REQUIRED ACTION:
Using the records below, copy out exactly the line that contains "Home (381, 83)" and every line that follows it, up to and including the last, and no others.

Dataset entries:
★ ★ ★
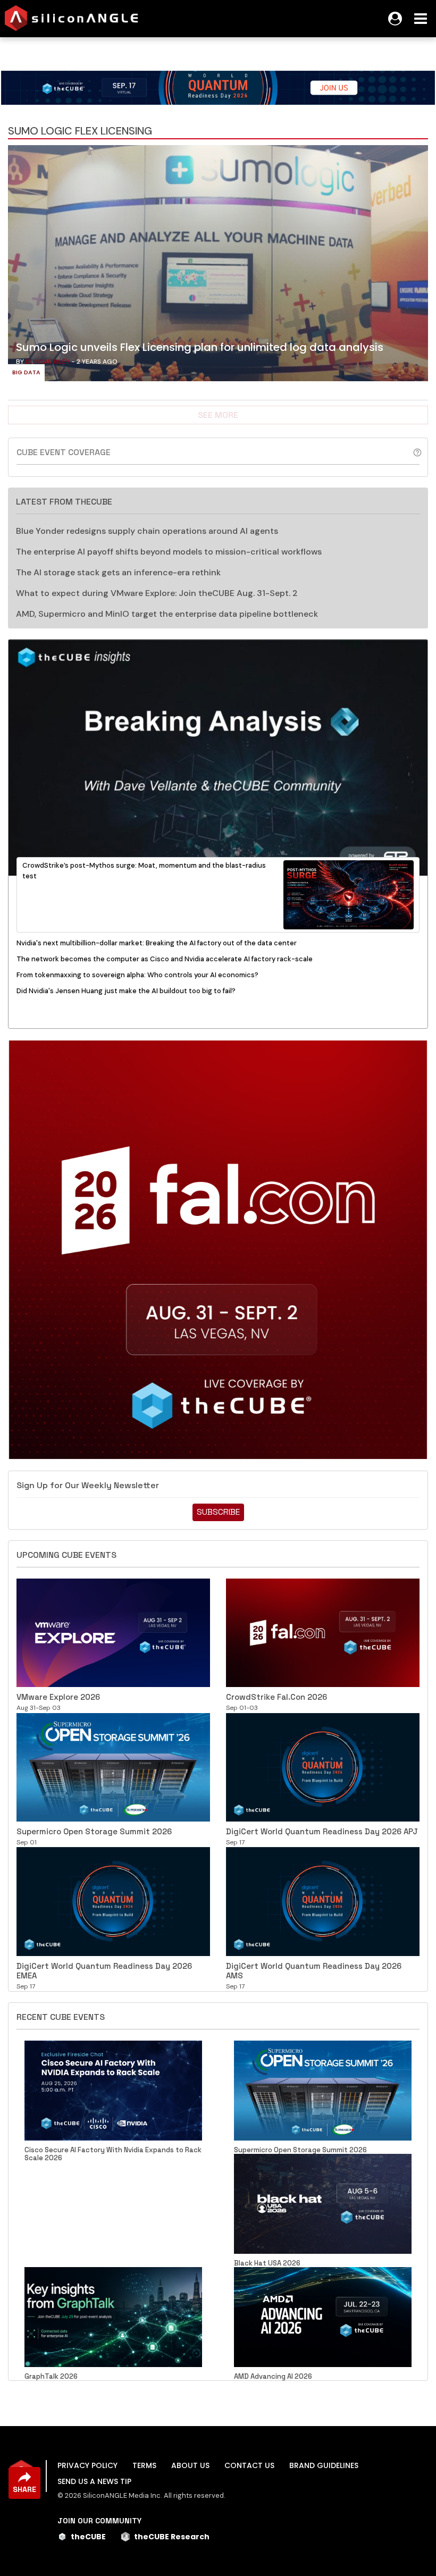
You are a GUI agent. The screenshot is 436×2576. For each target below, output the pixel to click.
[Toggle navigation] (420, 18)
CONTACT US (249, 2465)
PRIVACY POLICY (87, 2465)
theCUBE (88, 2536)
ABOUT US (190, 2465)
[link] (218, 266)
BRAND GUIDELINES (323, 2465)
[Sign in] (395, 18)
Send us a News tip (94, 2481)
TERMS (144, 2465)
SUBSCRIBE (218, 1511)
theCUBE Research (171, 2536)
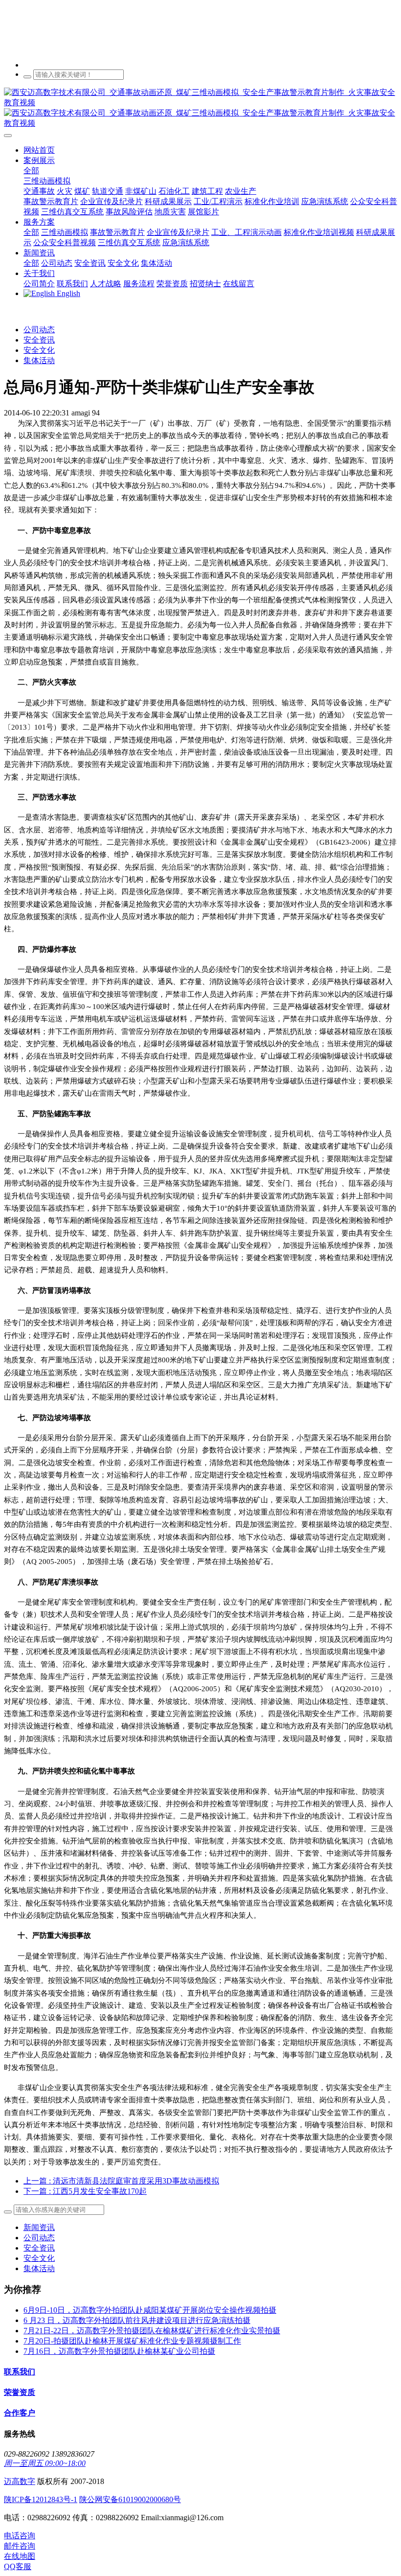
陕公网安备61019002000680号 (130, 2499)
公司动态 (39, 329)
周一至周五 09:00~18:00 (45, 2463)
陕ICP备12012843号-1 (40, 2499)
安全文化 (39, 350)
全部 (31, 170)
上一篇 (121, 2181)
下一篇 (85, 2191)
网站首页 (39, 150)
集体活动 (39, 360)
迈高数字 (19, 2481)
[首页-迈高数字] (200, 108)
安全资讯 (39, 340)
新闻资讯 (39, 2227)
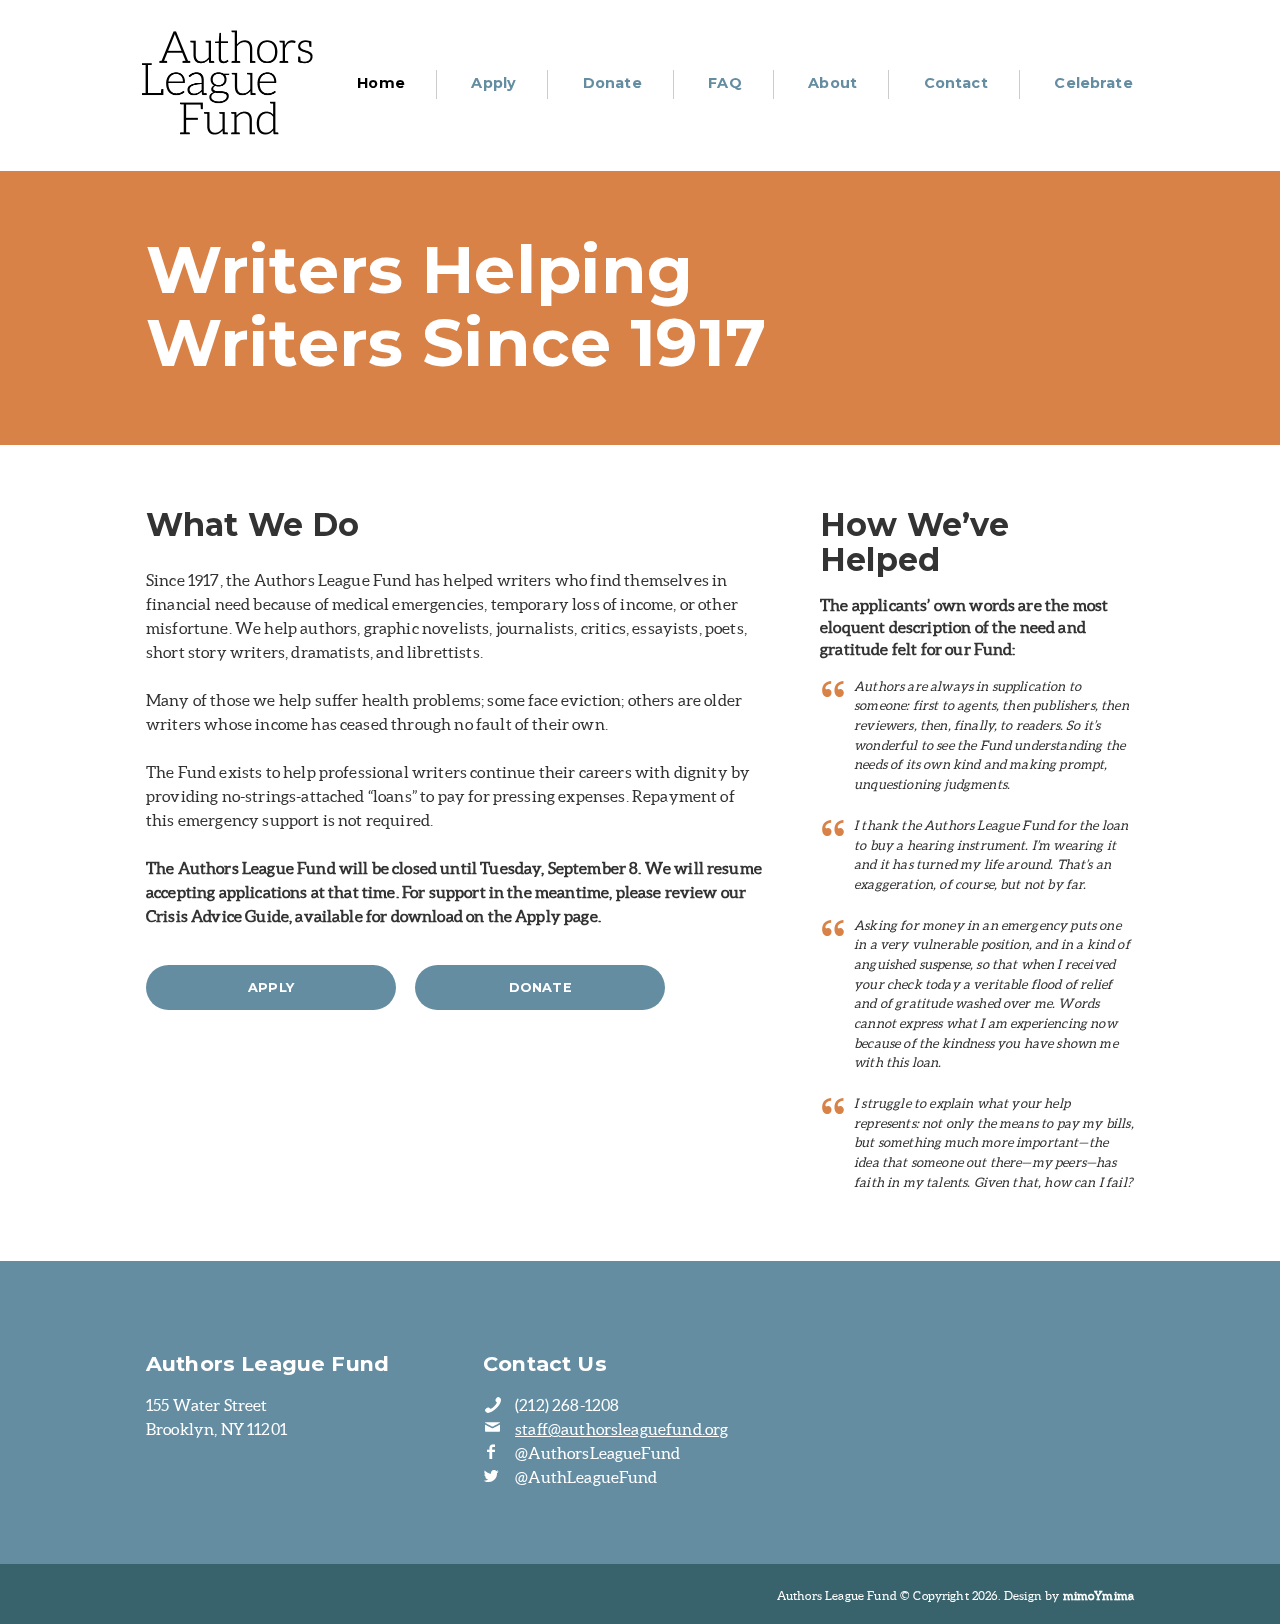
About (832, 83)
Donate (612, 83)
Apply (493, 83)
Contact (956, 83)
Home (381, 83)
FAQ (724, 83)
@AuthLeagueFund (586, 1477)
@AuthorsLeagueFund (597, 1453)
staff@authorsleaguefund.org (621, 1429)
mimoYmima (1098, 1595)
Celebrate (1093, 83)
★ ★ ★
ANSWER SECTION:
Home (381, 83)
FAQ (724, 83)
@AuthLeagueFund (586, 1477)
@AuthorsLeagueFund (597, 1453)
staff@authorsleaguefund.org (621, 1429)
mimoYmima (1098, 1595)
Celebrate (1093, 83)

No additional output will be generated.